Usually this problem is solved by means of channel coding, where controlled
redundancy is introduced in the channel encoder in such a way that the
channel decoder can detect and correct erroneous bits.
Using this method more bits have to be transmitted over the channel and
the channel bit rate increases as well as the complexity due to the channel
encoder and decoder. Moreover, at bit error rates that are higher than the
error correcting capacity of the channel coding, the decoded bit error rate
often becomes worse than the uncoded bit error rate. Such a threshold
exists for every code, either limited by the Shannon capacity formula or on
a restriction in acceptable delay due to channel coding.
One way to overcome some of the drawbacks with a variable length code,
in terms of bit error robustness, is to use a fixed length code. Here we lose
some efficiency because all code words have the same length independent
of the probability distribution of the events to be coded. However, once
synchron;sed, each code word can be decoded independent of any other
code word and this makes the code rather robust.

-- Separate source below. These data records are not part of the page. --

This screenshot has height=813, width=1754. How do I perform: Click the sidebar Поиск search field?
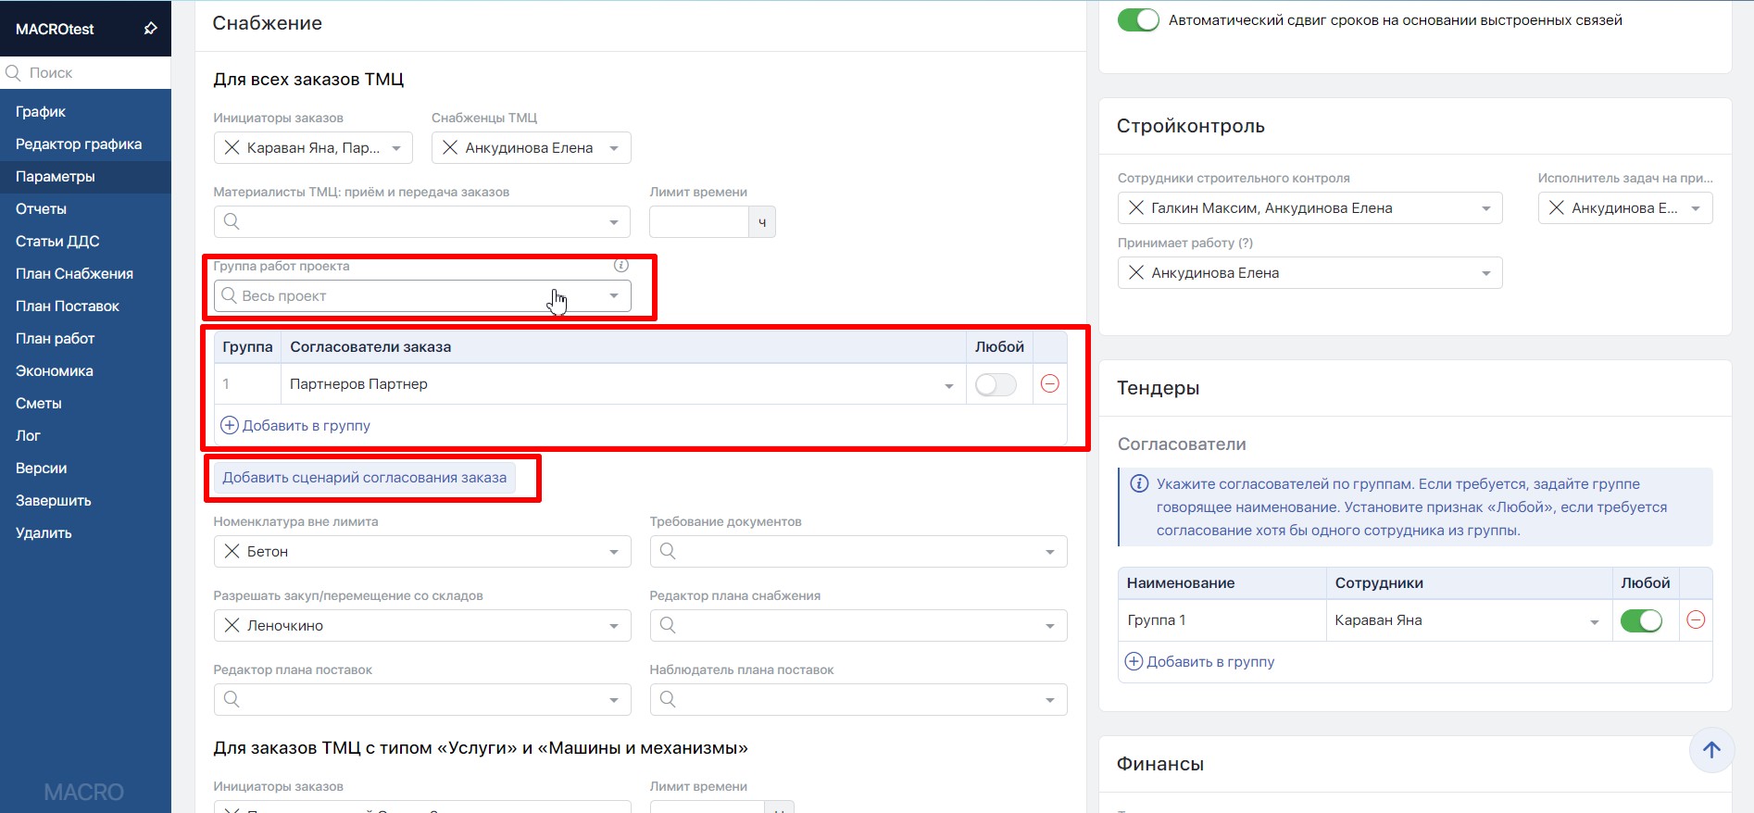coord(93,73)
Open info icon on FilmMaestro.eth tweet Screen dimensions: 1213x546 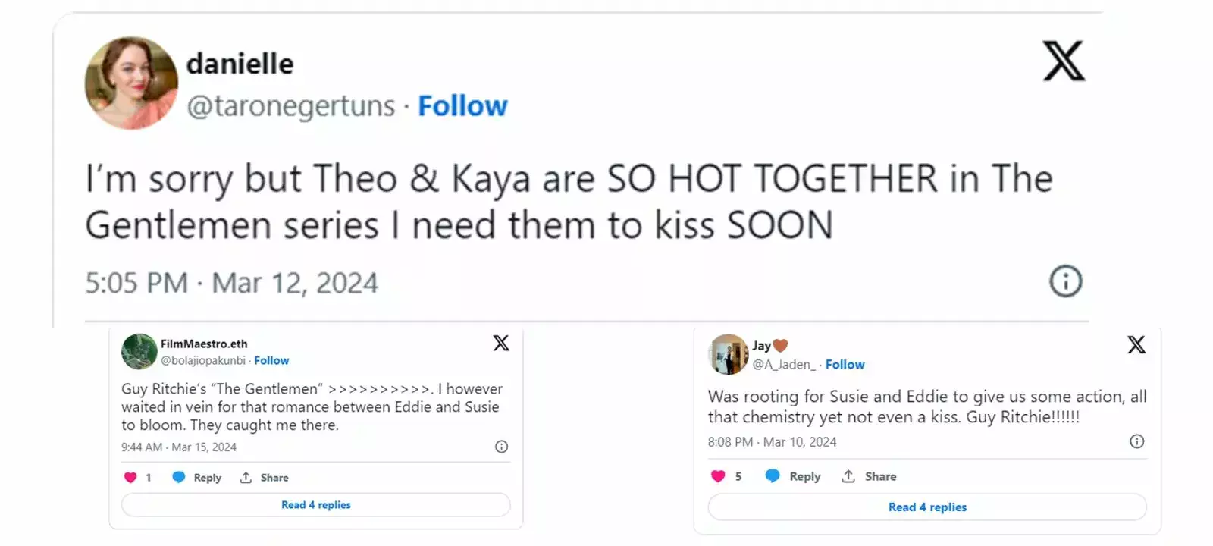(501, 447)
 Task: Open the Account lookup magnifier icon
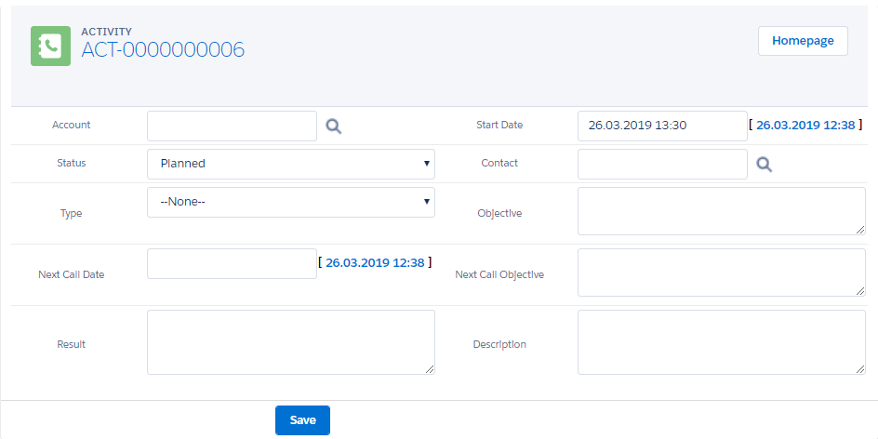pyautogui.click(x=334, y=126)
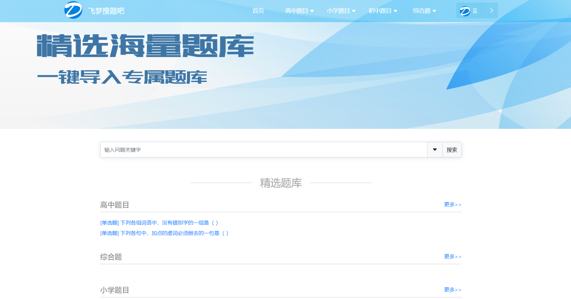Go to the 首页 home menu item
Image resolution: width=571 pixels, height=299 pixels.
[258, 11]
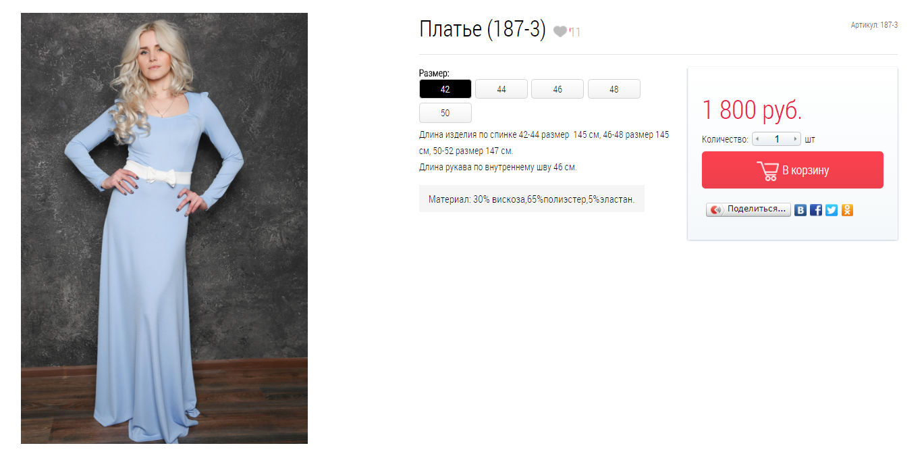Click the likes count next to heart
Viewport: 924px width, 452px height.
click(x=575, y=32)
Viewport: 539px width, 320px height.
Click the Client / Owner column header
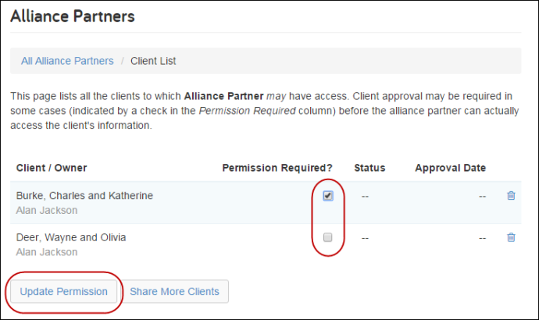(52, 168)
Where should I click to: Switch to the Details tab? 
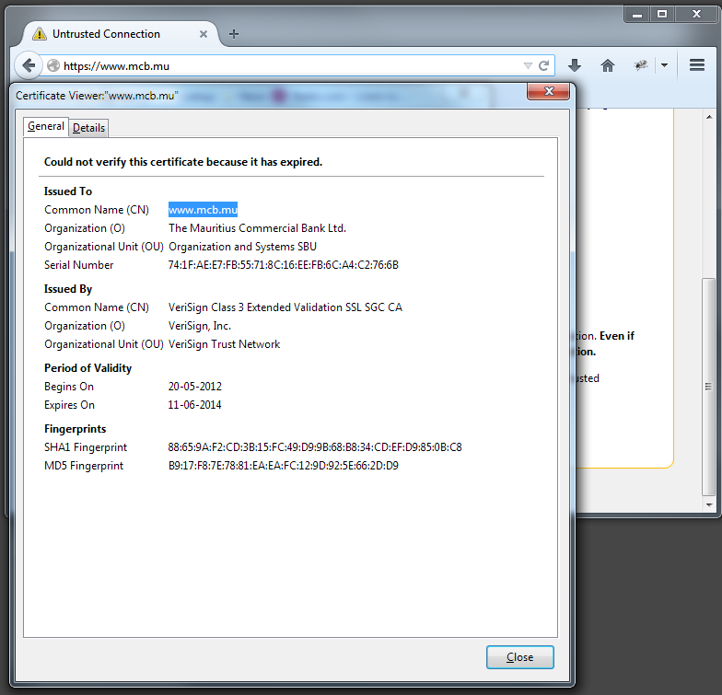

If we assume that the information to be transmitted represents a 'level'
monotonically increasing from a minimum value to a maximum value the
events represent discrete points on this level curve and each point is coded
with a fixed length code word.
A bit error in a code word causes a jump in the level curve and dependent
on which bit in the code word that is erroneous, the level jump becomes
smaller or larger. This means that some bit errors (at certain positions in the
code word) may cause an acceptable decoded level (small level error) while
other error bits in a code word cause a totally unacceptable level change.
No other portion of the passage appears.